» Work item:
Among the entries below, find every line that has "plus" and pull it out.

[Data excerpts]
-- Opening Marker --
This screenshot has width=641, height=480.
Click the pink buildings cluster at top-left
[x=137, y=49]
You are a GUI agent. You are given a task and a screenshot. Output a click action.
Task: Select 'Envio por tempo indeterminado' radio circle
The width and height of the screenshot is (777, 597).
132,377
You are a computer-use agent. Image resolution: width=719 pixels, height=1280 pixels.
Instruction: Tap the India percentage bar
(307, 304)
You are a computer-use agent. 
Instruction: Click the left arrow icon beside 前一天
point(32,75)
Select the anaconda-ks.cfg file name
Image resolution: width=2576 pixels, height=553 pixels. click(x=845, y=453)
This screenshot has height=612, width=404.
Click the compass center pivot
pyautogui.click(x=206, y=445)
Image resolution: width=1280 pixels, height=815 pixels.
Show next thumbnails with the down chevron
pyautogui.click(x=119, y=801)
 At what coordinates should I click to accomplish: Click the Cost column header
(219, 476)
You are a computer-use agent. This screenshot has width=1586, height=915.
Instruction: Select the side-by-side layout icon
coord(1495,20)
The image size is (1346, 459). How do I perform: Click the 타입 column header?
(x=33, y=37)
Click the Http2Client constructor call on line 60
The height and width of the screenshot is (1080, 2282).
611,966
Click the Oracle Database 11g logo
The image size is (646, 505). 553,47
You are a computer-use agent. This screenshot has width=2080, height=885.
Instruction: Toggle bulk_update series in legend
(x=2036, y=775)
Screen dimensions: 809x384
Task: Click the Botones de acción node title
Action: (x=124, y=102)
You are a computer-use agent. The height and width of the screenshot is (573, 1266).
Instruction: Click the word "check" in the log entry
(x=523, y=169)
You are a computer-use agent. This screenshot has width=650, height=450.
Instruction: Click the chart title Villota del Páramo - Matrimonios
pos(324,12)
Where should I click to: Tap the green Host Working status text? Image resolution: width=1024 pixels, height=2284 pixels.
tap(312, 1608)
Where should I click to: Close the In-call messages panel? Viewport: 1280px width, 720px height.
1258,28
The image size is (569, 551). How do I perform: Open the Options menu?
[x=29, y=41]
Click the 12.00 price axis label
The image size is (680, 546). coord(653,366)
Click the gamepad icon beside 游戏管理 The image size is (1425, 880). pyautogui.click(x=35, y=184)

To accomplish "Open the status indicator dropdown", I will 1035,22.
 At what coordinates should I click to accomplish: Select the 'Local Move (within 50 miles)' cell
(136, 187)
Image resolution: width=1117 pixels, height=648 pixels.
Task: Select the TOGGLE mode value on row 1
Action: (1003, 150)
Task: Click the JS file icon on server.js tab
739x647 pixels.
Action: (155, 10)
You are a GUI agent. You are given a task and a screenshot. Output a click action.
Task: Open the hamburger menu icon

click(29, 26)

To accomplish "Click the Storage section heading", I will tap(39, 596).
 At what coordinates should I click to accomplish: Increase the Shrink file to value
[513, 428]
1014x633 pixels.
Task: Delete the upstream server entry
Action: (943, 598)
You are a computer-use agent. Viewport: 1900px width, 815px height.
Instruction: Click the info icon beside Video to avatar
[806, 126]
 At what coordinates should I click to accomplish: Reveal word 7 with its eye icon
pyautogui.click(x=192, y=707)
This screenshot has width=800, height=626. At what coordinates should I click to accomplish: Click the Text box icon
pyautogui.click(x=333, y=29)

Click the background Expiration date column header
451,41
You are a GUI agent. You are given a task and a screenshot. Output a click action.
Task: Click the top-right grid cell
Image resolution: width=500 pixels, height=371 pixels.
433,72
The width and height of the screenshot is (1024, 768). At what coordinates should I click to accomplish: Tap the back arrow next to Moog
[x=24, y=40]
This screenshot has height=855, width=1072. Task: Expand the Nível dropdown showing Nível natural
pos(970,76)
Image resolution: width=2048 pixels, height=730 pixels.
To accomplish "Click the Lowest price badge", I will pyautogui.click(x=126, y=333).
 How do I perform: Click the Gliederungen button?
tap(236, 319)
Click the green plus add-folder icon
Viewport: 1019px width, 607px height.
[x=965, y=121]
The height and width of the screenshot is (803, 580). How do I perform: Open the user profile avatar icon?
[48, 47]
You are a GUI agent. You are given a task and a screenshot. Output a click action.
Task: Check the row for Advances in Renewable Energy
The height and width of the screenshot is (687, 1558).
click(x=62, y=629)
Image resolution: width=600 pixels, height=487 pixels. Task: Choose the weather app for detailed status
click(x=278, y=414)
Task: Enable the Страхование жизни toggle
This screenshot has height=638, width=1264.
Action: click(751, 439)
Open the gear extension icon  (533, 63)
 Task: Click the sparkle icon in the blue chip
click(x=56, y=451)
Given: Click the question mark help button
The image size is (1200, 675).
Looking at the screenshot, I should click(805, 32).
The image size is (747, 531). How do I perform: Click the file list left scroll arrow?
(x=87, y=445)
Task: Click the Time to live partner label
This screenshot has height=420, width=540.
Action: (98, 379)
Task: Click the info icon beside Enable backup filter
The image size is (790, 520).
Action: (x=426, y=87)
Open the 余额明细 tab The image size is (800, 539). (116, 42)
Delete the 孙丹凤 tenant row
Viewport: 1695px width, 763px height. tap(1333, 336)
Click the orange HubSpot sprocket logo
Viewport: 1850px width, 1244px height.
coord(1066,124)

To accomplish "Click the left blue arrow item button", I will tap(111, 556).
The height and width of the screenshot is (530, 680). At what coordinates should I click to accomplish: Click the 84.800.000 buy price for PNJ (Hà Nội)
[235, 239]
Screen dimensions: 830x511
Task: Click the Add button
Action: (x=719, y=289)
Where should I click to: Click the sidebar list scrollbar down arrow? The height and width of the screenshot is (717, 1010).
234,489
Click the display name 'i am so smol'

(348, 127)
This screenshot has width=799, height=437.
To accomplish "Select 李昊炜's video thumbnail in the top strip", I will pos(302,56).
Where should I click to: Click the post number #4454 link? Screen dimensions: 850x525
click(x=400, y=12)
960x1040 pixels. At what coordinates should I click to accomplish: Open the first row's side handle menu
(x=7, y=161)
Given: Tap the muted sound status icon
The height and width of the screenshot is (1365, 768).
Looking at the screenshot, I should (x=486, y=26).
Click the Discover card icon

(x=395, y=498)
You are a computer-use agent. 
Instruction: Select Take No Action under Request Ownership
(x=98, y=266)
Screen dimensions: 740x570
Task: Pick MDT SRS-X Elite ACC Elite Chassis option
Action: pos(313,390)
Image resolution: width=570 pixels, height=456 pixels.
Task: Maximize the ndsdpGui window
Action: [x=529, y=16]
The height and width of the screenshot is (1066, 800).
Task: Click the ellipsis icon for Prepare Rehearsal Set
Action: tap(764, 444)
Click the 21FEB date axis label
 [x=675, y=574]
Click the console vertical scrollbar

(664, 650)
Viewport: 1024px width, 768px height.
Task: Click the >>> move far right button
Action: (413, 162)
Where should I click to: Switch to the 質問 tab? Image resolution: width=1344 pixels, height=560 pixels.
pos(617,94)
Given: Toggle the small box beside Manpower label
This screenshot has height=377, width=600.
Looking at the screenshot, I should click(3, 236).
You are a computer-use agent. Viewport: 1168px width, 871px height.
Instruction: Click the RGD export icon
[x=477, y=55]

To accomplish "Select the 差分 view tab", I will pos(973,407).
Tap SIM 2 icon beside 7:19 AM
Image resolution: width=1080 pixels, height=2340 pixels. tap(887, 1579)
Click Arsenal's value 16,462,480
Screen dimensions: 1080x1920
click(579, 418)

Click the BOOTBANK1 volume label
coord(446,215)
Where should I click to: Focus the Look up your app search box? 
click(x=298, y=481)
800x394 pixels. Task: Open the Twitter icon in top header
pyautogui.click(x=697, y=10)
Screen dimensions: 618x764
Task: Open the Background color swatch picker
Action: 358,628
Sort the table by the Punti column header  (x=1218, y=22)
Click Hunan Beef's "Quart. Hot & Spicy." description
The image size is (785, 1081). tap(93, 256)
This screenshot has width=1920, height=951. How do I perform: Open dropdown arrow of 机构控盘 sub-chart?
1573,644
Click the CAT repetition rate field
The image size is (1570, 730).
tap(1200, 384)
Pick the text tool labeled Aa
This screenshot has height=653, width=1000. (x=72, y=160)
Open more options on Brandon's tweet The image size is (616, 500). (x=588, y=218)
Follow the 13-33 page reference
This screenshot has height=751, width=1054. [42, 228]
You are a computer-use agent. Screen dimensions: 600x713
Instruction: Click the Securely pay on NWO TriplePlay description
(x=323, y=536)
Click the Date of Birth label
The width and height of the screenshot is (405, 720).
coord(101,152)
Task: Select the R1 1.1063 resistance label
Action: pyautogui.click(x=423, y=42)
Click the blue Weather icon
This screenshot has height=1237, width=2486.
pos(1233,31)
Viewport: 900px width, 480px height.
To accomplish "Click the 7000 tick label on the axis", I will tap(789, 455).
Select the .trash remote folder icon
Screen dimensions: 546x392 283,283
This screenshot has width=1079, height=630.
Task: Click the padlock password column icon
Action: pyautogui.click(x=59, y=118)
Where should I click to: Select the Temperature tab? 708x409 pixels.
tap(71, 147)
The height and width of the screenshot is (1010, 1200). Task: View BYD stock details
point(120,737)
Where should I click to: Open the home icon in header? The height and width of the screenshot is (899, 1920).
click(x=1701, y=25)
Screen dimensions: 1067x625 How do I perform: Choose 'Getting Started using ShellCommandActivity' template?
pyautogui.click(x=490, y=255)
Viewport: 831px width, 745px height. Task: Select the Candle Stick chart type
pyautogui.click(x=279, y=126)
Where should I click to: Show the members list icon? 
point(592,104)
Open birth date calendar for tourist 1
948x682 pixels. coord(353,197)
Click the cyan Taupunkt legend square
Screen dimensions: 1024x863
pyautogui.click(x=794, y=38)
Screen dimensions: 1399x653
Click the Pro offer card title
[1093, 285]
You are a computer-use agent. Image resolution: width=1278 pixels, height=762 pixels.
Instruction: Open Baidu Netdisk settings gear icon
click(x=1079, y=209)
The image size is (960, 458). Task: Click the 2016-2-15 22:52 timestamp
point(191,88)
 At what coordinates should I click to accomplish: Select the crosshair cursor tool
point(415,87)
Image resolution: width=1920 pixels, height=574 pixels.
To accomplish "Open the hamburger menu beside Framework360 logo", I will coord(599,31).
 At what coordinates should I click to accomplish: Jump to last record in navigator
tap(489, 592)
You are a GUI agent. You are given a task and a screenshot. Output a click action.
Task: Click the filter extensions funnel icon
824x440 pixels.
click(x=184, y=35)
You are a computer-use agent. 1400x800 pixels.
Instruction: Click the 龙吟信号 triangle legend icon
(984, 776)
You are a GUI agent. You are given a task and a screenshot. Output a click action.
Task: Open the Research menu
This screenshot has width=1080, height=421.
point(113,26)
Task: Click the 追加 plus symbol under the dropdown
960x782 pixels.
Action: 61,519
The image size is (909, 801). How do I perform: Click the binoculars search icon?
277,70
-- Closing Marker --
» Exercise output:
Click the green plus add-folder icon
Task: Click the 追加 plus symbol under the dropdown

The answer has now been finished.